The Bottleneck Moves Faster Than Your Model
AI collapsed the time to ship. For most product teams, the deciding layer is now the constraint.
Three years ago, most people you asked would have told you the constraint in building software was writing code.
You could have the clearest product instinct in the room. If engineering was slow, none of it mattered. Shipping speed set the ceiling.
Some started to talk about how code itself had zero marginal value. In product circles especially, you could feel the conversation shift: the skill of writing code was separating from the value of knowing what to write. I ascribe to more of that view today than ever.
We're living through the commoditization of code. Cursor. Claude Code. Lovable. v0. A team of three can now build what previously required a department. Feature cycles have collapsed from quarters to weeks, sometimes days.
The question is how high up that goes. How far does the commoditization reach?
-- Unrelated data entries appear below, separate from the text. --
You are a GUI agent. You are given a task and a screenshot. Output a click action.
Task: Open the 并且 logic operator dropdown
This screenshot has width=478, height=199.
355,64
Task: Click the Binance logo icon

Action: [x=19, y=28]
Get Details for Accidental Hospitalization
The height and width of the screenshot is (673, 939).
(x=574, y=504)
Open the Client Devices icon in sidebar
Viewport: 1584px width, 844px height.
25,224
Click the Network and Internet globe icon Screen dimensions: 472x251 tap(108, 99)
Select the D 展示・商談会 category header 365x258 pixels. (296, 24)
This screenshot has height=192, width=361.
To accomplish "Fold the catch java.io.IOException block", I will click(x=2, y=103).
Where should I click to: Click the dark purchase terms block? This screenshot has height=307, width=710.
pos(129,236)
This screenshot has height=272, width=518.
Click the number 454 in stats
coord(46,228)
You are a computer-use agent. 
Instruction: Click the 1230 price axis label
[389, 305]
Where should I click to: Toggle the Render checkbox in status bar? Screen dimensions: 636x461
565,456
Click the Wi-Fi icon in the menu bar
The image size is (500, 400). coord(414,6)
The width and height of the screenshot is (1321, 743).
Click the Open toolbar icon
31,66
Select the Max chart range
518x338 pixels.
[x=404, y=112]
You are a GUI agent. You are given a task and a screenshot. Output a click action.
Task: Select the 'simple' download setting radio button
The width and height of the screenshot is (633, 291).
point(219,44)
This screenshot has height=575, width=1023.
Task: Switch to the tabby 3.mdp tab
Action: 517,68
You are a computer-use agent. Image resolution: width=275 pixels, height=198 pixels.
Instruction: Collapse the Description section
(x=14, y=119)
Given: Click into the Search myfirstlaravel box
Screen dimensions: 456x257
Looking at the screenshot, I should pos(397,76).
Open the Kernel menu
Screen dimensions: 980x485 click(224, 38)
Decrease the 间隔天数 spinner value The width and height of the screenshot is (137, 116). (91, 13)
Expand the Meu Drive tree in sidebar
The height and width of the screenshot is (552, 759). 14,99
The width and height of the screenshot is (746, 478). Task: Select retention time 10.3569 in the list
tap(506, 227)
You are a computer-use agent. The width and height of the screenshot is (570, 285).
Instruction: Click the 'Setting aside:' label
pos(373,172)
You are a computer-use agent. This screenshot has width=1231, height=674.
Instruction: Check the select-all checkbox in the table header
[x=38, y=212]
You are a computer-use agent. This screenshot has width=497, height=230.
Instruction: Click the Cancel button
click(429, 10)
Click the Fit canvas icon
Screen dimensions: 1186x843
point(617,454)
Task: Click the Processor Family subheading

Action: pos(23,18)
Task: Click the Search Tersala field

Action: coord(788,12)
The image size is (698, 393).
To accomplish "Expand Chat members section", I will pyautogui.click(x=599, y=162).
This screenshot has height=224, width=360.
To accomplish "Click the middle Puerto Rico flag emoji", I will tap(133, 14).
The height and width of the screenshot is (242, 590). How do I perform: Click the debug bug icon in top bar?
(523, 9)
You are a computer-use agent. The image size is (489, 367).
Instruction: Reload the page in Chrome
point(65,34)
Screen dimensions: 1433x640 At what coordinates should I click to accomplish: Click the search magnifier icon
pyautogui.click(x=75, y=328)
How does it affect the building of products, the business of SaaS, and the livelihoods of the people who have built careers in software?
What rises into view, as code gets cheaper, is the work upstream of it: deciding what to build.
The Buffer Is Gone
When code was slow, you could get away with deciding loosely.
Product management could be documented lightly, held mostly in one person's head. The trace diluted invariably with an N-month buffer between a decision and its consequences. You could be wrong about a priority in February and have enough time to present history in a different light by May.
That buffer is gone. And what the buffer was hiding is uncomfortable to look at directly: the deciding layer for most companies was never really tested. It was never under this kind of pressure.
Those N-month buffers also fostered an era of collection. Research sits in Notion pages that get read once and forgotten. Call recordings pile up in Gong libraries with no pipeline to product decisions. Loud Sales requests take over the dozen silently churning client needs. Stakeholder feedback arrives through six different channels and gets synthesized by whoever has bandwidth and enough context, which increasingly is a council or nobody.
When shipping was slow, the synthesis delay was invisible against a three-month dev cycle.
When shipping is fast, it becomes the constraint. Teams can build in days. The evidence for what to build still takes weeks to collect, process, and trust.
The result is a failure mode that wasn't as obvious at the old velocity: correct code, wrong product.
Faster generation, with the same decision quality, makes worse products because speed creates the illusion of progress.
Correct code, wrong product.
One Real Example
In December, a product team showed us their Gong library.
1826 calls from Q4. Each one recorded, logged, tagged by deal stage and call type.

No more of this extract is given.